But the echo of his own words was all he heard in response. He lay quite motionless and still for some time after that, thinking about all the voice had said to him, and when finally he pushed his hat back from before his eyes, he saw the starlit sky smiling down upon him benignantly. And then, from behind a dark cloud he saw the radiant moon appear, and it seemed to him like the most beautiful woman's face he could imagine, peering out from the shadow of her own dusky hair to welcome the night.
He got upon his feet as well as he could, for he was very stiff with lying so long, and stumbled on toward some dark nook or cranny where he could huddle unseen until the morning; his head full of plans for the morrow, and his heart beating high with courage and hope.

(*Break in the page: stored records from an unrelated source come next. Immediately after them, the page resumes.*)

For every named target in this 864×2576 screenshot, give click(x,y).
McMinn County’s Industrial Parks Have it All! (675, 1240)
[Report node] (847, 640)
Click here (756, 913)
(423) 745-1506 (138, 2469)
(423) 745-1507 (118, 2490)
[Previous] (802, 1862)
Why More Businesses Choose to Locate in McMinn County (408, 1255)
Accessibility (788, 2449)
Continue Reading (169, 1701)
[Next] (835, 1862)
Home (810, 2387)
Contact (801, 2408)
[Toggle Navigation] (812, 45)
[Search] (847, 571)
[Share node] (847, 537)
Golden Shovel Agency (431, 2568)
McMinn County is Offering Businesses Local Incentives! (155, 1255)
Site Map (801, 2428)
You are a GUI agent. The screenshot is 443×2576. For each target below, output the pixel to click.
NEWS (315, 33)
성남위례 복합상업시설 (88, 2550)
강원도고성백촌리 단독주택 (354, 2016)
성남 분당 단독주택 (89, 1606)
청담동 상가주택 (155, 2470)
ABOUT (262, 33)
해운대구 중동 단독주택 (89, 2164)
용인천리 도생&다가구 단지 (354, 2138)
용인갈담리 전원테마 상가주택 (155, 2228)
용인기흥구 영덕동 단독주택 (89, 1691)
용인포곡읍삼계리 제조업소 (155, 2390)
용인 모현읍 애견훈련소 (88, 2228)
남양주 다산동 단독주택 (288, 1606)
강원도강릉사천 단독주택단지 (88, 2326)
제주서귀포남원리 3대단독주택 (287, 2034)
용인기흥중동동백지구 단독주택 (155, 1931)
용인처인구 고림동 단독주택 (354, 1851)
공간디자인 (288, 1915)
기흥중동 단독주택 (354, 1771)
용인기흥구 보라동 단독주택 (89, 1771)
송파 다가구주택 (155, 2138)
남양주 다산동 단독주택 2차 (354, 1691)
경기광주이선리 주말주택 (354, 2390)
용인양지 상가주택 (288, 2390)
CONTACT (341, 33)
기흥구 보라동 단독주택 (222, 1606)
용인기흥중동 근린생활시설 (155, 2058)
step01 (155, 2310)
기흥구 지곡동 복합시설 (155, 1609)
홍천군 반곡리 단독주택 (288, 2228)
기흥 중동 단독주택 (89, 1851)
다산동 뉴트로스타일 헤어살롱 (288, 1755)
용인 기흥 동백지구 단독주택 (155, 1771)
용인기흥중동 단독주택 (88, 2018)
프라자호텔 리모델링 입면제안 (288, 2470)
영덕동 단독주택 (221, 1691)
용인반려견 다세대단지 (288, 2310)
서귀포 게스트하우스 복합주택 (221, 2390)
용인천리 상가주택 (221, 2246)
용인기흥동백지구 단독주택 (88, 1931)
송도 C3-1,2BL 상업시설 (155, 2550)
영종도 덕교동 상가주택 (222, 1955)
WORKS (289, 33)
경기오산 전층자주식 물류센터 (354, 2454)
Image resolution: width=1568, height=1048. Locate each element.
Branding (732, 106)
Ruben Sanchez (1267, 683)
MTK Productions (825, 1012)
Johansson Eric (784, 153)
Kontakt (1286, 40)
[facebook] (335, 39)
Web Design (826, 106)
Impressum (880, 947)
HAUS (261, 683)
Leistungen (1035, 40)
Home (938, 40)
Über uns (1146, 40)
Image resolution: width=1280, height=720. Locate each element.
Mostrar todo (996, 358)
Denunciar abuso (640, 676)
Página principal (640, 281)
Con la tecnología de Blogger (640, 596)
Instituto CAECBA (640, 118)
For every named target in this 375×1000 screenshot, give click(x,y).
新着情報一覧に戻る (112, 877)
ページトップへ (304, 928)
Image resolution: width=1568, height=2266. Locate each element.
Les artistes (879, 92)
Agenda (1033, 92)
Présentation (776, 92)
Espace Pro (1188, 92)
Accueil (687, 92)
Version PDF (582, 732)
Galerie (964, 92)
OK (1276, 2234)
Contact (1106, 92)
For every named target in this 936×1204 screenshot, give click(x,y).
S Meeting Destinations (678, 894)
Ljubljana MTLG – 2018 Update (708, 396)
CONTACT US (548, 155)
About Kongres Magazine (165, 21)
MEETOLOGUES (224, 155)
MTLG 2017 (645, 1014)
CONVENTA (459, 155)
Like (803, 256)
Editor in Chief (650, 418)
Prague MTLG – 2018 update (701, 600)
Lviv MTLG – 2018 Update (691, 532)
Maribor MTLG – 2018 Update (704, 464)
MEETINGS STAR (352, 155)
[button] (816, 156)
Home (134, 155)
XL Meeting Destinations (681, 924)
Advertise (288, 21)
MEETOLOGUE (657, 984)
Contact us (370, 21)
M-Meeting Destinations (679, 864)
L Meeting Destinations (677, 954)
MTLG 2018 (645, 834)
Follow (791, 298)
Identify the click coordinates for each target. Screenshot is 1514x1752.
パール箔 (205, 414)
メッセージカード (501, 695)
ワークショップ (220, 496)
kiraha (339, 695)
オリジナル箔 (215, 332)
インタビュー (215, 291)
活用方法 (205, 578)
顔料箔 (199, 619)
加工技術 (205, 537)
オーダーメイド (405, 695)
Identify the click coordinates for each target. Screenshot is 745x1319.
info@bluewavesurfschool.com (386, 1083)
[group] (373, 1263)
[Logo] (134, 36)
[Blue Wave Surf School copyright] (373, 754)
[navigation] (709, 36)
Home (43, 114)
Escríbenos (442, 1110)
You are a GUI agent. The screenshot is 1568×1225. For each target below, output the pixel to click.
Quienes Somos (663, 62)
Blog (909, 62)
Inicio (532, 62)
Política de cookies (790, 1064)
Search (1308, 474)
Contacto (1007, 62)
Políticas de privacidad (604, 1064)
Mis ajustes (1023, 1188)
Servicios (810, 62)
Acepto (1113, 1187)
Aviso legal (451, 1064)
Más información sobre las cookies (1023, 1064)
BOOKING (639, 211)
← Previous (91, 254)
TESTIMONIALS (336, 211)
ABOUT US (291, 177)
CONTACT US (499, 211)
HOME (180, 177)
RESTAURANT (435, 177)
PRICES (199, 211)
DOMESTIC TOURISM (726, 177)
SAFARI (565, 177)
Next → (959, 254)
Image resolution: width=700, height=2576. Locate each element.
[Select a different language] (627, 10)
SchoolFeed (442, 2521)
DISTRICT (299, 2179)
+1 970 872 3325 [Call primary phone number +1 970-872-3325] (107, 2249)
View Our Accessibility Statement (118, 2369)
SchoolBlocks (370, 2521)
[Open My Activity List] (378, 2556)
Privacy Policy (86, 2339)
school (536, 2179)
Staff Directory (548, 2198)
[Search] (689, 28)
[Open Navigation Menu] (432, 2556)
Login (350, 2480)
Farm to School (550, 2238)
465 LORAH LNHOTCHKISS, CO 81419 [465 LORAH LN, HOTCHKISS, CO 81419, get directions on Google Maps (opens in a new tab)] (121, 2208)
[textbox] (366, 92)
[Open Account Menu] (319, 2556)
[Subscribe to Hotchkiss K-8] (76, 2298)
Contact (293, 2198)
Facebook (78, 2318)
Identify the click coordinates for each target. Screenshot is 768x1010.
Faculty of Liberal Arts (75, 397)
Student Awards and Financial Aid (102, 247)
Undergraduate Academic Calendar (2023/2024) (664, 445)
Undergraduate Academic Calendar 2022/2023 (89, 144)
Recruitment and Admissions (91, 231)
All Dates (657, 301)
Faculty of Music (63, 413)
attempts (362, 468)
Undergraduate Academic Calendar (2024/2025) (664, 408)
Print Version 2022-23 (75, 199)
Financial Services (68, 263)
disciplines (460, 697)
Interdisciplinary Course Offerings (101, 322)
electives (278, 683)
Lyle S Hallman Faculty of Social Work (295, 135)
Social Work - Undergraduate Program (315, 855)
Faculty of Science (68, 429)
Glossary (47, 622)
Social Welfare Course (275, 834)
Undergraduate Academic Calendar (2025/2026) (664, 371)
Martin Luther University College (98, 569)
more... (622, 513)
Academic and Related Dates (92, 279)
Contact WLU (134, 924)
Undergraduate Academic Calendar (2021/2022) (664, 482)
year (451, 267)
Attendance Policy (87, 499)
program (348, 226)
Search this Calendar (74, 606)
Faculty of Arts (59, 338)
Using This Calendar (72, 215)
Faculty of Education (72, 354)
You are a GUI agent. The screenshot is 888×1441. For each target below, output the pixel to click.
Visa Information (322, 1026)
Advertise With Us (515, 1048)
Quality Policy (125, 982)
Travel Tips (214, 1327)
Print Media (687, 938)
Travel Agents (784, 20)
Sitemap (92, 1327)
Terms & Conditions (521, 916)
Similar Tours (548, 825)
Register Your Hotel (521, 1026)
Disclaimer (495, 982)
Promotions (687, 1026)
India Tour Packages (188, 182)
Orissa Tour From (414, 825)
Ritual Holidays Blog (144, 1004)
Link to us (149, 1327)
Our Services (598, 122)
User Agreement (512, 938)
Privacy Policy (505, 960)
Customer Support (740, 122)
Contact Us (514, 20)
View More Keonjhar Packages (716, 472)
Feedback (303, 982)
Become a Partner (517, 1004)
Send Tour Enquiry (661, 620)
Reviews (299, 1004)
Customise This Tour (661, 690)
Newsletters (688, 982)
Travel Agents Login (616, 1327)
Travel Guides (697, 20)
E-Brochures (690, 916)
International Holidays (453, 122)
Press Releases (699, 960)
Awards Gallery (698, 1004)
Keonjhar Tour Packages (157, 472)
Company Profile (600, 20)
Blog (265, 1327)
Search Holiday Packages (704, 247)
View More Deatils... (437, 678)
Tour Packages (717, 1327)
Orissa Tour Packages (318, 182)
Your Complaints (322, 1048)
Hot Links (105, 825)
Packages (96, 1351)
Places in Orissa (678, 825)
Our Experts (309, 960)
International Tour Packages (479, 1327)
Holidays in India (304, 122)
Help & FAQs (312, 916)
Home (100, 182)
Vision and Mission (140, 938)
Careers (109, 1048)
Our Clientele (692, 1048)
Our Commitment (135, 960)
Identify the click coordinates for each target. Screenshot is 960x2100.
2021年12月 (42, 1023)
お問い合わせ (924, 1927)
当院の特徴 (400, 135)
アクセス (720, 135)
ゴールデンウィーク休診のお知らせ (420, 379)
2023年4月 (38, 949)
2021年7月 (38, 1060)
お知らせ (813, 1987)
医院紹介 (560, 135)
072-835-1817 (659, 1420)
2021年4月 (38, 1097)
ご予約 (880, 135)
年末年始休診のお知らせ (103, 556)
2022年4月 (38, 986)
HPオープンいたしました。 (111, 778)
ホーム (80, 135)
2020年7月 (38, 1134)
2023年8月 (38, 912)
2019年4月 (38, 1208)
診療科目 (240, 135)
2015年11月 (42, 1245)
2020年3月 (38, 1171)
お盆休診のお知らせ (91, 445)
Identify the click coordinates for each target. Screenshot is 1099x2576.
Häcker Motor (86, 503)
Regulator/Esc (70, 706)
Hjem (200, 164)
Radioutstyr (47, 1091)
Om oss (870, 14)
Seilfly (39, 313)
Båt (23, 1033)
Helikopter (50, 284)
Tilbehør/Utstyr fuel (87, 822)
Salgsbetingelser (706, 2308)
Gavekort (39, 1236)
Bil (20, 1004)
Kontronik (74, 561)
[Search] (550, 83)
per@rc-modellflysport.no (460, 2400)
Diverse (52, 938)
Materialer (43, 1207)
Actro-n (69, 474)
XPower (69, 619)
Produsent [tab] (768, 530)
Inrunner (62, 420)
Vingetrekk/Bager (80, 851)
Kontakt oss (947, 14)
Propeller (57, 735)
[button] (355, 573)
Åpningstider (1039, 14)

He would dream no more, but labor. He would work at the first thing that came to hand, and then, perhaps, that wonderful thing which the voice had called inspiration would come to him, and he would be able to mount to heaven on it and bring down to earth some of the glorious things he saw. He thought inspiration must be some sort of a magical ladder, that was invisible to all but those given special sight to see and power to use it. If he ever caught a glimpse of it he intended to take hold at once and climb straight up to the blessed regions above; and dreaming of all he would see there, he fell asleep.
In the morning he was awake bright and early, and stretching himself with a long-drawn yawn, set out to find some way of procuring for himself a breakfast. First at one shop-door and then at another he stopped, popping in his shaggy head and asking the man inside, "Give me a job, Mister?" and being in reply promptly invited to "clear out!"
But it took more than this to discourage Larry, heartened as he was by the remembrance of his visions of the day before; and on and on he went, until, at last, in answer to his question—and just as he was about to withdraw his head from the door of the express-office into which he had popped it a moment before—he was bidden to say what it was he could do. Almost too surprised at the change in greeting to be able to reply, he stumbled back into the place and stood a moment in rather stupid silence before his questioner.
"Well, ain't yer got no tongue in yer head, young feller? Seemed ter have a minute ago. Ef yer can't speak up no better 'n this, yer ain't the boy fer us."
But by this time Larry had recovered himself sufficiently to blurt out: "I kin lift an' haul an' run errants an' do all sorts o' work about the place. Won't ye try me, Mister? Lemme carry out that box ter show ye how strong I am;" and suiting the action to the words, he shouldered a heavy packing-case and was out upon the sidewalk and depositing it upon a wagon, already piled with trunks and luggage, before the man had time to reply.
When he returned to the door-step he was greeted with the grateful intelligence that he might stay a bit and see how he got along as an errand-boy if he liked; and, of course, liking, he started in at once upon his new office.
That was the beginning. It gave him occupation and, food, but scarcely more than that at first. He had no time for dreaming now, but often when he had a brief moment to himself would take out of his pocket the piece of chalk with which he marked the trunks he carried, and sketch with it upon some rough box-lid or other the picture of a face or form which he saw in his fancy; so that after a time he was known among the men as "the artist feller," and grew to have quite a little reputation among them.
How the rest came about even Larry himself found it hard to tell. But by and by he was drawing with pencil and pen, and selling his sketches for what he could get, buying now a brush and then some paints with the scanty proceeds, and working upon his bits of canvas with all the ardor of a Raphael himself.